Task statement
In the records below, rename "screenshot" to "capture" and reproduce every line otherwise unchanged. Omit the pictures.

::: Records provided :::

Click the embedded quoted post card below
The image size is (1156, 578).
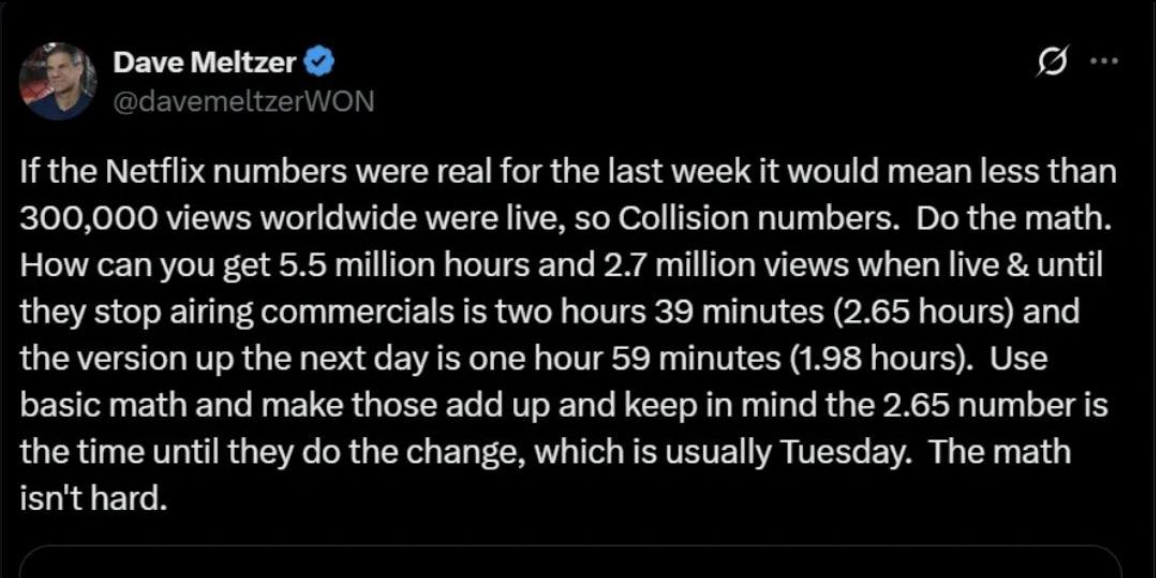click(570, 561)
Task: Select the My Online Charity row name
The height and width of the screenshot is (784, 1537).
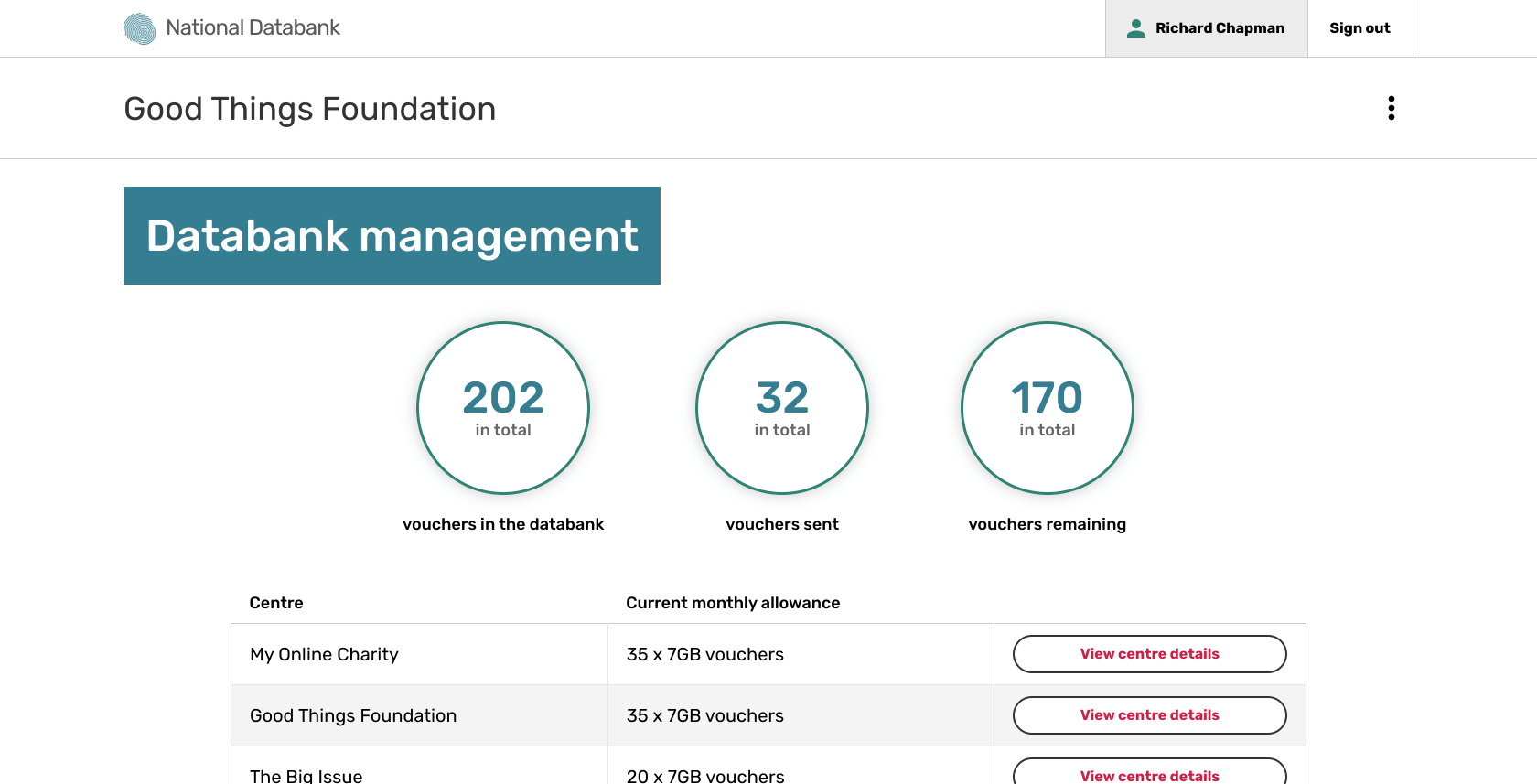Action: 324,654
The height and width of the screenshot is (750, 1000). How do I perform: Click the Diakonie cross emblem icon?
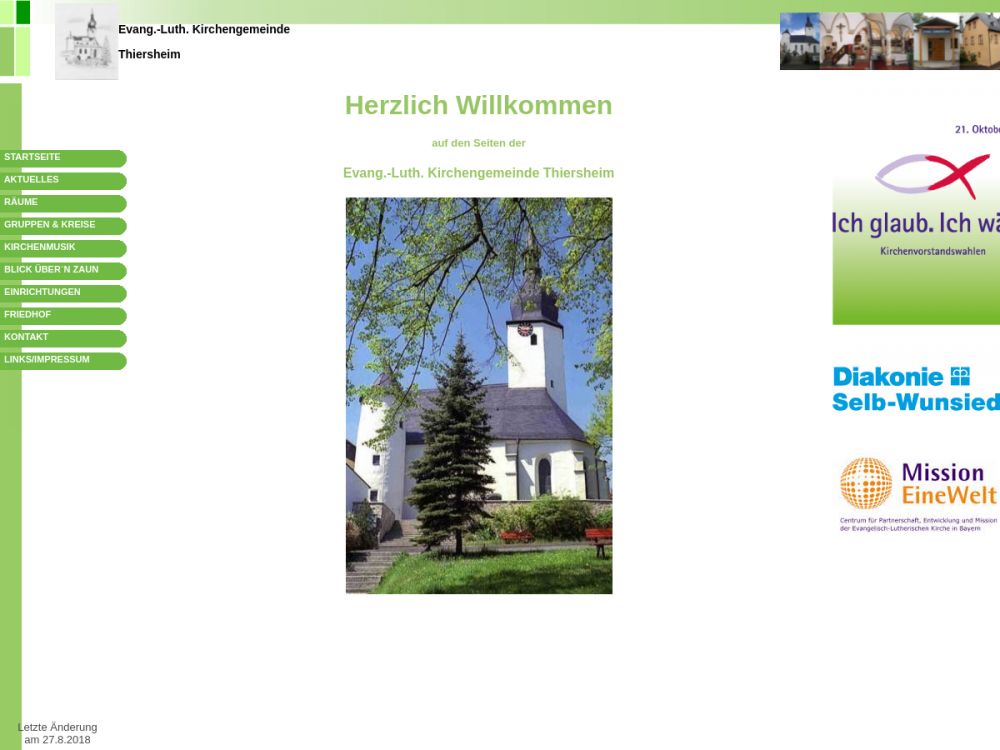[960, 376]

:::

Answer to this exercise
Click the embedded quoted post card below
The image size is (1156, 578).
click(570, 561)
Task: Select the My Online Charity row name
The height and width of the capture is (784, 1537).
Action: 324,654
The height and width of the capture is (750, 1000). How do I perform: Click the Diakonie cross emblem icon?
[960, 376]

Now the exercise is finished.